Running Large Language Models (LLMs) locally with Open WebUI offers unparalleled flexibility, allowing me to switch models as needed to achieve the best performance for each specific task – without being locked into a single model for everything or being forced to pay for premium features.

This approach also prioritises my privacy. It keeps my prompts and other data out of large AI datacenters and away from ruthless and untrustworthy data brokers, keeping personal information secure and under my control.

And, with Open WebUI's slick interface modeled like the popular ChatGPT UI, I can seamlessly interact with LLMs in a way that feels familiar and natural, regardless of the model selected.
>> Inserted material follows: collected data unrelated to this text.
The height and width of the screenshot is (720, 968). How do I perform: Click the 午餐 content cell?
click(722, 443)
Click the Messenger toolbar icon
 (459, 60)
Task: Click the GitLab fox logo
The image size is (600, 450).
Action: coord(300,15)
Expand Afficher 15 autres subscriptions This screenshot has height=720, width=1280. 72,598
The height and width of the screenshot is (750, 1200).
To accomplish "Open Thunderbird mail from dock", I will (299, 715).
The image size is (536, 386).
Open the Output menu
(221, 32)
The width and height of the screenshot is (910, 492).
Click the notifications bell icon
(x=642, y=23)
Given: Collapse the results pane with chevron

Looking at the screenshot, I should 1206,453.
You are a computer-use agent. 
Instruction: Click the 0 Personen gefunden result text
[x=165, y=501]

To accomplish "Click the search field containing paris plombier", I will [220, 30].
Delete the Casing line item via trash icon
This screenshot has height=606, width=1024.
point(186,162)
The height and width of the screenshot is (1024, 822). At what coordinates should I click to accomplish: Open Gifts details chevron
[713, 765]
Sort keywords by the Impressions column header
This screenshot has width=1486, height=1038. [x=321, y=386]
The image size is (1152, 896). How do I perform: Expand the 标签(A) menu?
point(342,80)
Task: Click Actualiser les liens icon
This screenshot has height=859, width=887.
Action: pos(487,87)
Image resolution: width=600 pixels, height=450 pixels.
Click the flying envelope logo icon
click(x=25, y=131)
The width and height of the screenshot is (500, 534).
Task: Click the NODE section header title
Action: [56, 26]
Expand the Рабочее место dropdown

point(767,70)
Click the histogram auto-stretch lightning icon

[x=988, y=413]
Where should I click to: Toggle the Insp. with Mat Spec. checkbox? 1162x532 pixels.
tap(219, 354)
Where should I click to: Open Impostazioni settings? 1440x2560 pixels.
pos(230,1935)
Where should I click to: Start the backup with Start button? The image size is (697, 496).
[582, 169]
And for fun, I've taken a qwen model and with some manipulation, I've developed a Chess Playing AI called KnightShift. I play on a physical board and KnightShift plays virtually. The question is, have I beaten it?

Benefits Of Local AI

Data Security Data Privacy Dedicated Models Per Task Control Over Data Usage No Dependence on Cloud Services Unlimited Model Switching (Free) Better Performance for Specific Tasks Prioritised Updates No Subscription Fees Familiar Interface Offline Access to Models Integrate with Local Tools Simplified Maintenance More Accurate Results Reduced Latency Support for Rare or Custom Models Uncensored Models

Key Tools

Ollama (LLM Engine) Docker (Container Engine) Open WebUI (UI/Interface)

Current Models

qwen2.5-coder:7b qwen2.5:7b llama3.2:3b

As you explore the world of Large Language Models (LLMs), you've likely come across popular cloud-based services like OpenAI and Gemini. While these platforms offer impressive capabilities, they also come with limitations – and a significant price tag.

With local LLMs, you can bypass the cloud entirely and unlock a more personalised, efficient, and cost-effective approach to AI development. By running models locally on your machine, you gain complete control over your data and workflows, ensuring that your projects are secure, scalable, and tailored to your specific needs.

No longer will you be tied to expensive subscription fees or limited by cloud infrastructure. With local LLMs, you can train, test, and deploy models at a fraction of the cost, while also enjoying faster processing speeds and more accurate results due to reduced latency. It's an empowering experience that will revolutionise your approach to AI-driven projects.

Whether you're a seasoned developer or just starting out with LLMs, local deployment offers a unique opportunity to take control of your data and workflows. Say goodbye to cloud-based limitations and hello to a more personalized, flexible, and cost-effective way of working with AI.

- Written by Llama3:8b in Open Web UI.

Screen shots

Summarise Documents And Stories.

Use Open WebUI to upload personal or confidential documents and select your preferred LLM(s) to fine-tune their knowledge on these. Here's a summary of a famous fairy tale.

Ask Your Own Questions.

RAG allows you to ask any question about your provided dataset. They can be a vague or as complex as you wish. Use the power of the LLM to construct the answer you want.

Not Sure What To Ask?

Furthermore, the questions you ask with RAG do not have to be specific, the LLM is able to work out what you're asking and use the provided datasets to answer you.

More Brains Is Sometimes Better!

The beauty of Open WebUI is that you can add multiple models to a single session meaning you can query different LLM's at the same time and choose the response you prefer!